Written exercise: Rewrite the rows below from the line containing "Screen dimensions: 853x550" down through the end of the rows, replacing "bottom-left" with "bottom-right" and changing nothing else. Leave the pictures out of your answer.

Dataset entries:
--------------------------------------------------

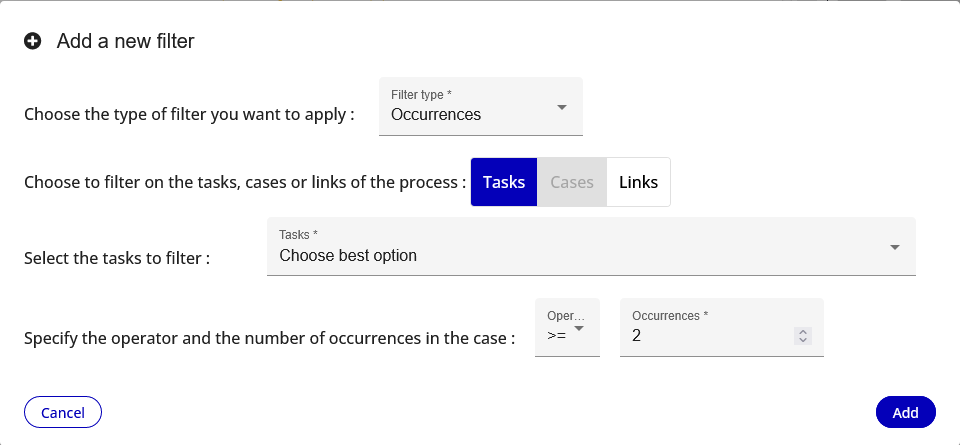Switch filtering to Links
This screenshot has width=960, height=445.
coord(638,182)
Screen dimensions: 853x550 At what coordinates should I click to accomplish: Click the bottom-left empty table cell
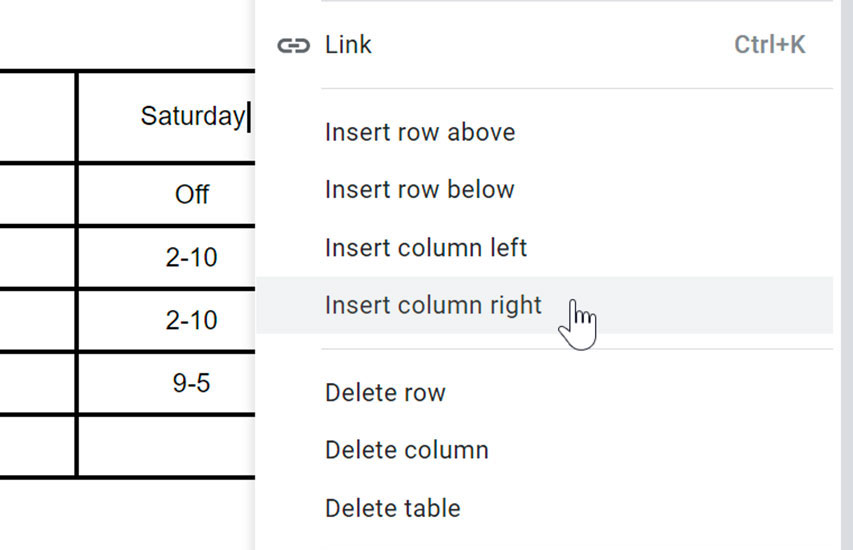click(36, 446)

--------------------------------------------------

Response:
Screen dimensions: 853x550 At what coordinates should I click to accomplish: Click the bottom-right empty table cell
click(36, 446)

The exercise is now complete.